This argument would make sense if there was a sense of continuity in every franchise of the ISL, something which Bengaluru FC can boast of or to an extent Mumbai City FC. The rest of the pack haven’t retained their coaching staff and could possibly retain only two or three of their players. So to claim that the other franchises have an edge over Jamshedpur makes no sense at all.
They had as much time as the other teams to pick their foreign and domestic signings. Interestingly, the club completed seven signings before the designated date to finalise foreign signings. Terms were also agreed with an eighth foreign player before the deal fell off due to complications.
The Jharkhand-based side started their pre-season training camp in Jamshedpur from the first week of October and embarked on a fortnight-long trip to Thailand thereafter.
Interestingly, during the pre-season camp in Thailand, Jamshedpur FC only had six foreign players. The seventh foreign player, namely Talla N’Diaye didn’t turn up.

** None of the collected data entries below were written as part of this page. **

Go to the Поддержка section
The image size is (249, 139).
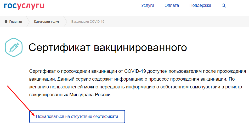pos(200,5)
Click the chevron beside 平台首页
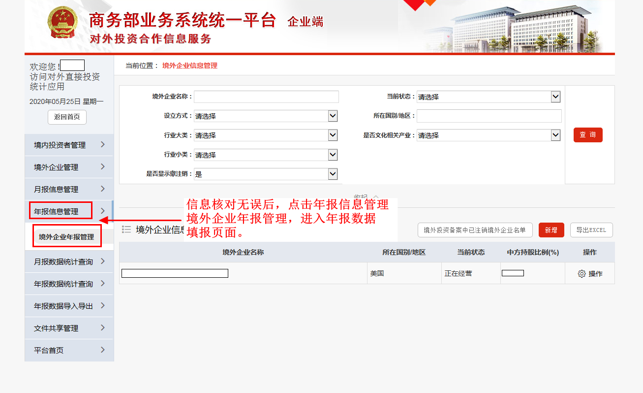 click(x=102, y=350)
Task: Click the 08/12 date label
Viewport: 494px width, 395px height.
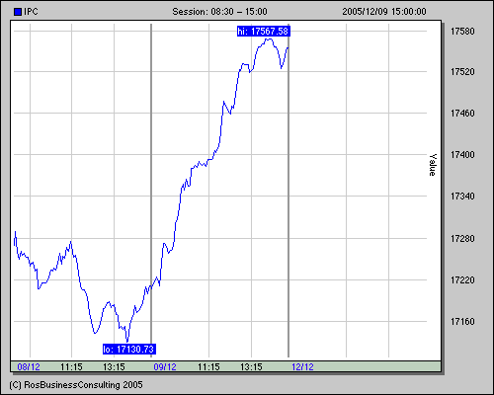Action: click(x=29, y=366)
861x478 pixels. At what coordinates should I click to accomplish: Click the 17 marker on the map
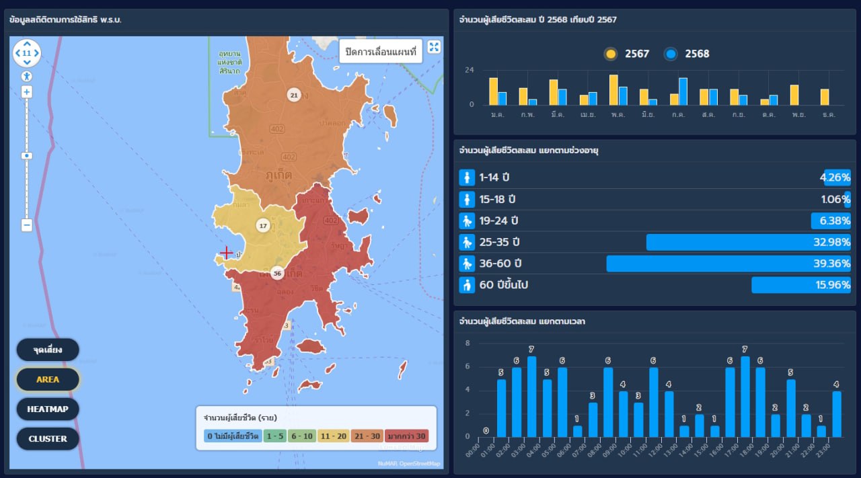263,225
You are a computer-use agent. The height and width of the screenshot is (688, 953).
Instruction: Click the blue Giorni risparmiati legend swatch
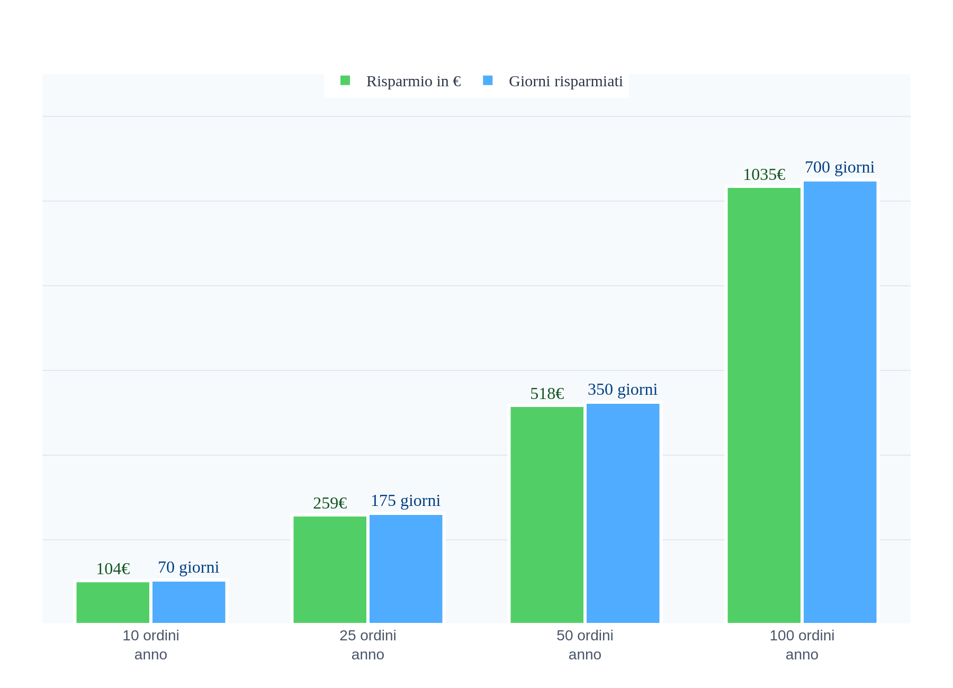(488, 80)

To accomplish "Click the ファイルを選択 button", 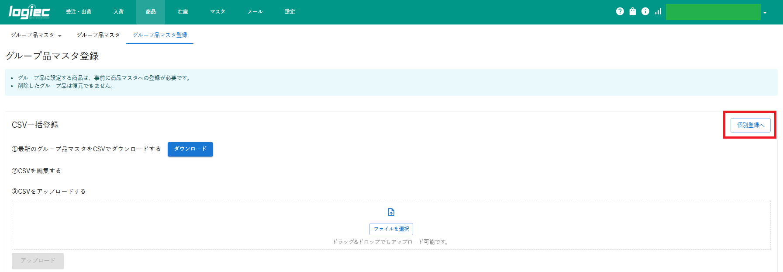I will click(x=391, y=229).
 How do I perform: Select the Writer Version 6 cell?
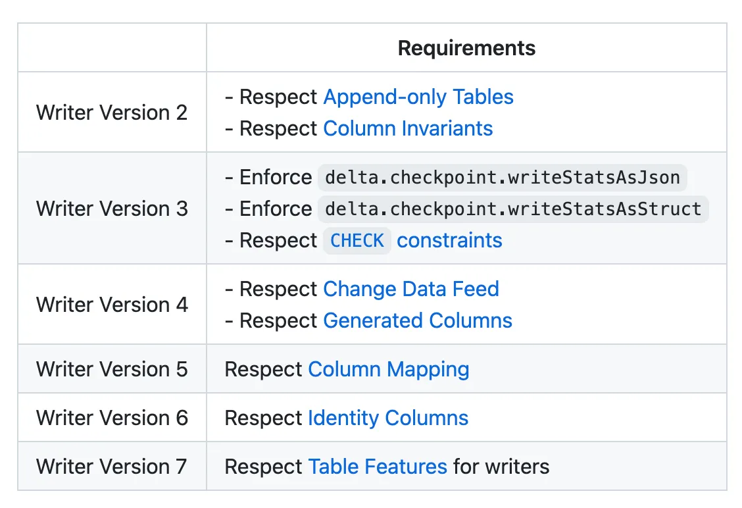[x=112, y=418]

Instead, Izu Azuka was drafted in at the eleventh hour and he only joined the team once they returned to India. The Nigerian striker and Kervens Belfort are the two designated number nines in the team. Azuka and Belfort have been devoid of service and hence, the goals have dried up. Azuka doesn’t look to be on the same wavelength as the rest of the team and the fault lies solely on the management for not planning well for the season.
Belfort too isn’t a prolific goal scorer per say and that explains why Jamshedpur FC are struggling upfront. One is the absence of an attacking midfielder and two is that neither Belfort nor Azuka have a great record in front of goal.
The signs were ominous when East Bengal downed Jamshedpur 3-1 in a preseason encounter last month.
Jamshedpur FC need to take the game to their opponents if they wish to break the deadlock. It’s been over 270 minutes of football and the club hasn’t yet found the back of the net.